Cool bike but it should of been named the Elgin Twin 45


----------



## xmtnrider (Sep 16, 2017)

12 hr drive to Boise. Check. Twin 60 in my van. Check. Now 12 hours back to Denver. Ugh. 


Sent from my iPhone using Tapatalk


----------



## catfish (Sep 16, 2017)

Drive safe!!!! Great Bike!


----------



## rustjunkie (Sep 16, 2017)

Very nice! More pics of the seat please?


----------



## Roadkill (Sep 16, 2017)

Very cool bike. Congrats. Definitely one of the more interesting designs.
Ride on 
Sean


----------



## Sped Man (Sep 16, 2017)

It looks rough. It would probably sell for $6500 maybe $7k. Most will argue it is worth more but when it is posted for $10k expect a long wait. None of those arguing for 10K will pay it.


----------



## Robertriley (Sep 16, 2017)

I really don't think it would take that long to sell at 10 grand


----------



## Velocipedist Co. (Sep 18, 2017)

For reference, this one listed at 10,500 here on the cabe and sold in about a day, it looks like.  The original condition of this one was exceptional however.   
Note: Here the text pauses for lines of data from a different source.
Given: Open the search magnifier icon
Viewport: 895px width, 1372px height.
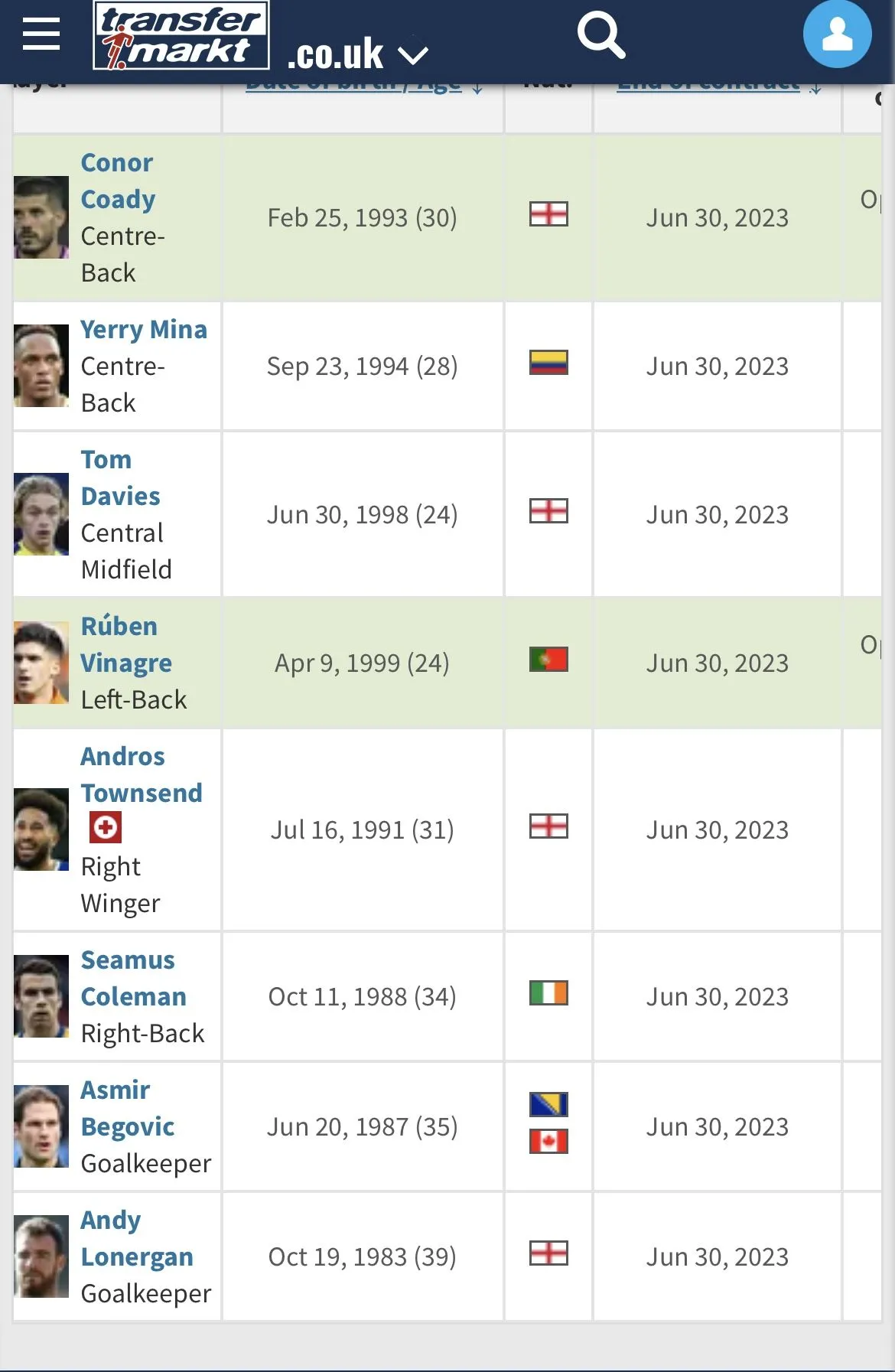Looking at the screenshot, I should click(x=601, y=34).
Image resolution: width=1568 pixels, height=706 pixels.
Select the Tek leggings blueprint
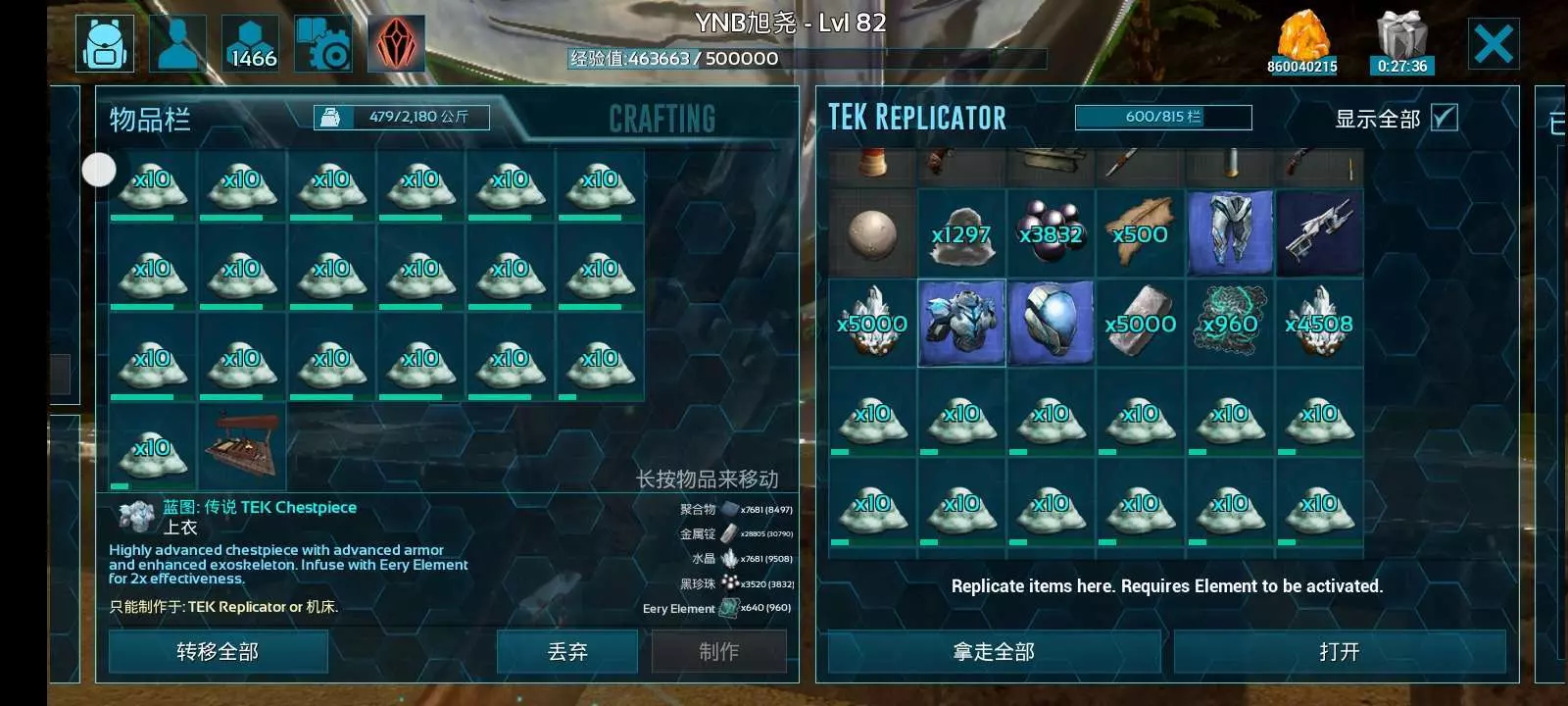1230,232
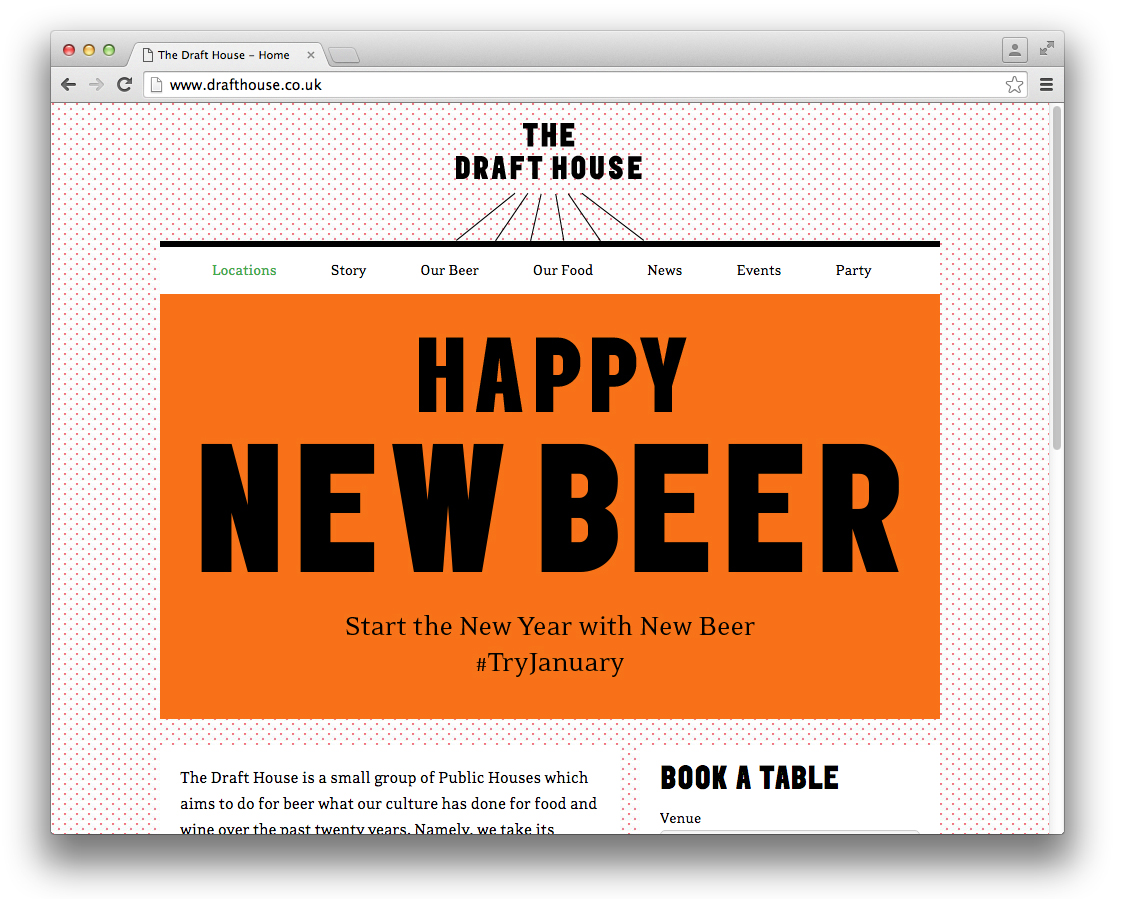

(Its also a rare occasion when I use heart eyes)

https://thecabe.com/forum/threads/original-1938-elgin-twin-60.40145/


----------



## xmtnrider (Sep 22, 2017)

More pics of the twin 60. I really like to look at the lines of this bike. 


Sent from my iPhone using Tapatalk


----------



## Cowboy in NC (Sep 22, 2017)

xmtnrider said:


> View attachment 680370View attachment 680355View attachment 680356View attachment 680357View attachment 680358View attachment 680359View attachment 680360View attachment 680361View attachment 680362View attachment 680363View attachment 680364View attachment 680365View attachment 680366View attachment 680367View attachment 680368View attachment 680369
> 
> More pics of the twin 60. I really like to look at the lines of this bike.
> 
> ...



There`s nothing rough about that bike---WOW !!!------Cowboy


----------



## Robertriley (Sep 22, 2017)

love it!


----------